First, look at predicted versus actual vote share. Green points/error bars have 99% error bars that contain the actual result; orange points/error bars do not have 99% intervals that contain the result. If the model were well-calibrated, each year would have 99% coverage (percentage of predictions with 99% intervals that cover the truth). The actual coverage is in the title of each plot.
results_year = results_df.groupby("Year")
fignum = 0
for yr, year_df in results_year:
covers = year_df['Covers99']
err99 = year_df['PredSE']*2.54
#Colors for predictions that cover or miss the truth.
cover_color = dark2_colors[0]
miss_color = "darkorange"
fignum += 1
plt.subplot(2, 3, fignum)
#Plot predictions that cover the truth.
plt.errorbar(year_df.ix[covers, 'Result'],
year_df.ix[covers, 'Pred'],
yerr=err99[covers], fmt='o', c=cover_color, ecolor=cover_color)
#Plot predictions that miss.
plt.errorbar(year_df.ix[~covers, 'Result'],
year_df.ix[~covers, 'Pred'],
yerr=err99[~covers], fmt='o', c=miss_color, ecolor=miss_color)
plt.xlim((-60,60))
plt.ylim((-60,60))
plt.plot([-60,60], [-60,60], linewidth=1, color='black')
plt.title("%d: %d%%"%(yr, (np.mean(covers)*100).round()))
plt.xlabel("Actual")
plt.ylabel("Predicted + Interval")
plt.tight_layout()
plt.show()
The model is not very well-calibrated since the 99% prediction intervals contain the truth far less than 99% of the time. However, the predictions seem to track well with the truth, suggesting that our current model is overconfident and is giving predictive intervals that are too short. If we made the predictive intervals larger, then they would contain the truth closer to 99% of time time. But these intervals (ostensibly) take into account all of the variation between polls. Where is the extra variation coming from? That's what you should think about on your homework.
We can do the same sort of performance check with the binary "Dem or Republican" outcome. Compute the predictied probability of a Republican win using the normal approximation to our predictive distribution. Look at the probability that a vote percentage difference drawn from this distribution is greater than zero.

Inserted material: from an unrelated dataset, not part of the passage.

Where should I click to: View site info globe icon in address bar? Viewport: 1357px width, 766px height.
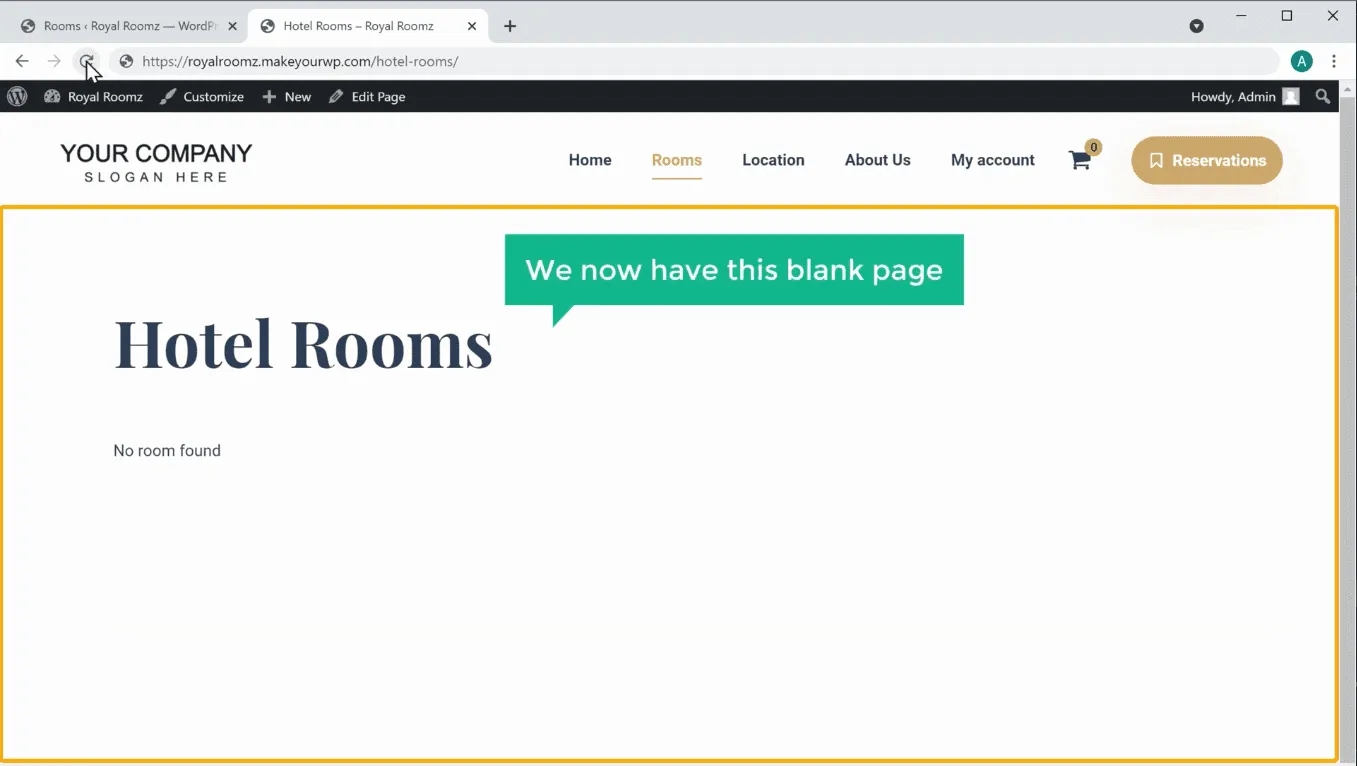[x=126, y=62]
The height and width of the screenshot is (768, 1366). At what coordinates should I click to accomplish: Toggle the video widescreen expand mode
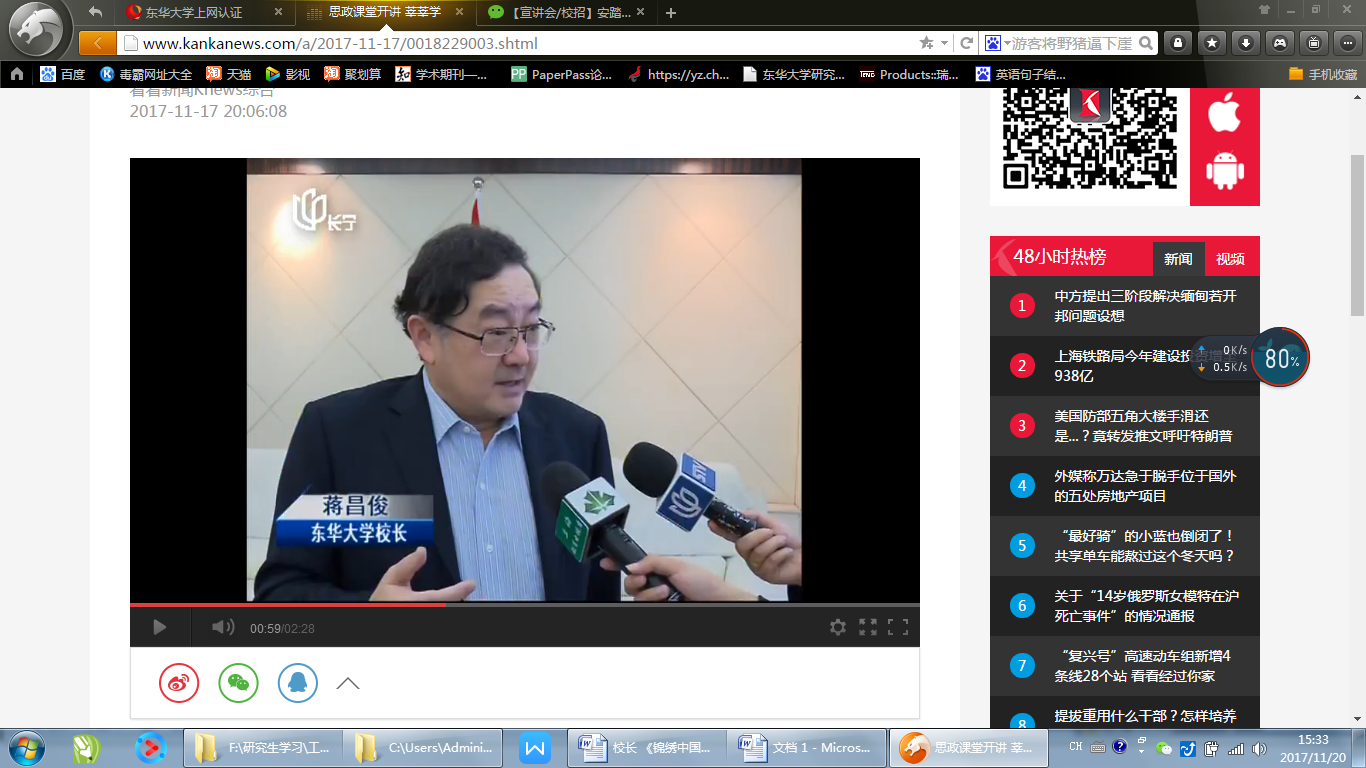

Since we saw that our predictive distributions were too narrow (resulting in low coverage) in the last part, try adding some additional variance to the predictive distribution.
from scipy.stats import norm
#`norm.cdf` returns the probability that a normal random variable is less than
#a particular value.
#Here we add 2 to the predicted distribution's standard deviation.
#What might this extra variation represent?
results_df['prob_rep_win'] = 1-norm.cdf(0, loc=results_df['Pred'], scale=results_df['PredSE']+2)
To see whether these probabilities look better calibrated, group the data by the predicted probability of a Republican win. See whether the empirical win percentage in each group seems to track with the predicted win percentage.
results_df['pred_group'] = pd.cut(results_df['prob_rep_win'], 10)
pred_groups = results_df.groupby("pred_group")
pred_prob = pred_groups['prob_rep_win'].aggregate(np.mean)
real_prob = pred_groups['Result'].aggregate(lambda x: np.mean(x > 0))
plt.scatter(pred_prob, real_prob)
plt.xlim(0,1)
plt.ylim(0,1)
plt.plot([0,1], [0,1], linewidth=1, color='black')
plt.title("Republican Win Probability")
plt.xlabel("Actual")
plt.ylabel("Predicted")
plt.gca().set_aspect('equal')
Adding some variation does seem to help in predicting win percentages. There are still some real issues for the close races near 50%. Those are also the most interesting ones for a forecaster's perspective, so this is a problem. Hopefully, you can do better on the homework!